* TEXTO *
Como me referi no início deste texto, a minha experiência com a leitura de audiolivro foi maravilhosa e prazerosa. Primeiro pelo fato de que boa parte da minha infância ouvi mais histórias (do que li textos impressos) e isso me pareceu familiar. Segundo, pela linda história, excelente tradução e narração. Por último, podia ouvir o áudio em qualquer lugar e até mesmo praticando outras atividades, como: cozinhar, lavar roupas ou pratos, caminhar, etc.
A narração foi fantástica, pois a narradora tem uma linda voz e soube conectar entonação com as falas dos personagens. Apesar de fortes emoções sentidas quando da leitura, ela fluiu com muita velocidade o que me levou a terminar rapidamente e já ter começado a leitura-audição de um outro romance.

* TAREFA PROPOSTA *
Pode copiar literalmente, do texto sobre o audiolivro, o trecho que começa em "Como me referi" e vai até "um outro romance.", incluindo essas palavras?

* MATERIAL FORNECIDO *
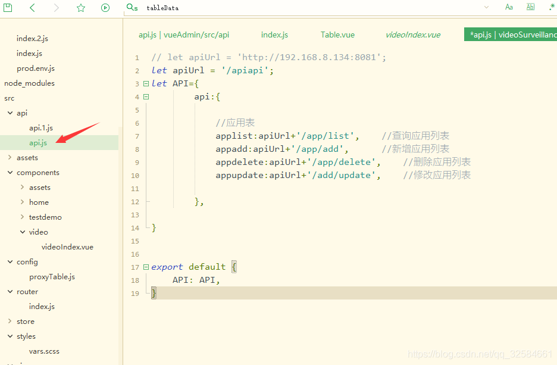Screen dimensions: 557x365
Task: Fold the export default block at line 17
Action: click(x=146, y=267)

* RESPOSTA À TAREFA *
Como me referi no início deste texto, a minha experiência com a leitura de audiolivro foi maravilhosa e prazerosa. Primeiro pelo fato de que boa parte da minha infância ouvi mais histórias (do que li textos impressos) e isso me pareceu familiar. Segundo, pela linda história, excelente tradução e narração. Por último, podia ouvir o áudio em qualquer lugar e até mesmo praticando outras atividades, como: cozinhar, lavar roupas ou pratos, caminhar, etc.
A narração foi fantástica, pois a narradora tem uma linda voz e soube conectar entonação com as falas dos personagens. Apesar de fortes emoções sentidas quando da leitura, ela fluiu com muita velocidade o que me levou a terminar rapidamente e já ter começado a leitura-audição de um outro romance.